Figure 4. Immunoprecipitation assay to demonstrate the dimer-forming ability of core stress-sensing region in vivo.

(A) Diagram of constructs encoding full-length Ire1 or Ire1(ΔC), and its Δ145 and Δ327 mutants respectively. These proteins were C-terminally tagged with the 3× FLAG and 3× HA epitopes respectively. TM means transmembrane region (black). (B) A Δire1 strain KMY1015 was transformed with pRS315-Ire1(ΔC)-HA and pRS426-Ire1-FLAG, or their internal deletion mutants. The transformants carrying both plasmids were selected and cultured with (+) (lanes 2, 4 and 6) or without (−) (lanes 1, 3 and 5) 2 μg/ml tunicamycin (Tu) for 60 min, and subjected to anti-HA immunoprecipitation (IP) as described in the Experimental section.
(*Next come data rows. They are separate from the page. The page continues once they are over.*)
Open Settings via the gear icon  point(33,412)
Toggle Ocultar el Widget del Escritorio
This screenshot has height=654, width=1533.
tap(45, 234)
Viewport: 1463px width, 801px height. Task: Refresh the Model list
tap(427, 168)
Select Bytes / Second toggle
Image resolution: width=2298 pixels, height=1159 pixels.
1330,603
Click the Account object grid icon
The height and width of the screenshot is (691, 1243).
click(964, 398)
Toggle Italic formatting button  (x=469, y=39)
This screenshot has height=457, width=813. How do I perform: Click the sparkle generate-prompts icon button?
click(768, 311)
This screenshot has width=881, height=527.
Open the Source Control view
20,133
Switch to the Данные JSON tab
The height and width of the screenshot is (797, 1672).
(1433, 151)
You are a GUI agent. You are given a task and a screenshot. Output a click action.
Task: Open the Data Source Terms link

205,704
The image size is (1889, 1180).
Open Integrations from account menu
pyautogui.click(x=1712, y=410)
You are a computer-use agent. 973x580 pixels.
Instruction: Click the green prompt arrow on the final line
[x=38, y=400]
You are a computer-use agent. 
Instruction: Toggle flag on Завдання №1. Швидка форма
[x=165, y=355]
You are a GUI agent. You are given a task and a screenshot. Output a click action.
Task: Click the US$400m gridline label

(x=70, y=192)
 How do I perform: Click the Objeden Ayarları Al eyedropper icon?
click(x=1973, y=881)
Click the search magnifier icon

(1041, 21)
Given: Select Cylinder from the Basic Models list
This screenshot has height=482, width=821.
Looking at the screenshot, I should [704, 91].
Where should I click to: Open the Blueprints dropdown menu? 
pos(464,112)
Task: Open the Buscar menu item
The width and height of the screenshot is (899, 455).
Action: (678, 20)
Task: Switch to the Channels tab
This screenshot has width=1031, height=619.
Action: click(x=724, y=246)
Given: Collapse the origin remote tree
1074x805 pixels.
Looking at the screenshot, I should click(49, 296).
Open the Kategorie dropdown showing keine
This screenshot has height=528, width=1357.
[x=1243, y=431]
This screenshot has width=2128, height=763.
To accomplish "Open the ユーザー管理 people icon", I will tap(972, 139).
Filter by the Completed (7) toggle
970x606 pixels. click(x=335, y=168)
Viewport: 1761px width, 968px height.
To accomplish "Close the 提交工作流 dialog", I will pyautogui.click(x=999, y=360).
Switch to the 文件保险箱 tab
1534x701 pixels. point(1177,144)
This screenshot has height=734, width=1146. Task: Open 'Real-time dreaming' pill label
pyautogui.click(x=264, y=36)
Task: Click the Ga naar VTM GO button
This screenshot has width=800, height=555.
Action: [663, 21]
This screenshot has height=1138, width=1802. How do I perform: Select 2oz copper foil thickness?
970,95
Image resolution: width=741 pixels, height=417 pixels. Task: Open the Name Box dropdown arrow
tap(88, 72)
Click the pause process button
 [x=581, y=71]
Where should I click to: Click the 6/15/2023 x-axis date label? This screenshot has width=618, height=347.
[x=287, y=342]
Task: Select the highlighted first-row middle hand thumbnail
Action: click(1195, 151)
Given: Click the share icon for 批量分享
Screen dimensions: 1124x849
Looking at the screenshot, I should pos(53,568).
The cell lysates (equivalent to 3×10⁶ cells) and immunoprecipitates (equivalent to 1×10⁷ cells) were analysed by anti-HA (α-HA) and anti-FLAG (α-FLAG) Western blotting. Lanes 1 and 2, wild-type (WT) luminal region [Ire1(ΔC)–HA and Ire1–FLAG]; lanes 3 and 4, Δ145 mutants [Ire1(ΔC)–HA:Δ145 and Ire1–FLAG:Δ145]; lanes 5 and 6, Δ327 mutants [Ire1(ΔC)–HA:Δ327 and Ire1–FLAG:Δ327].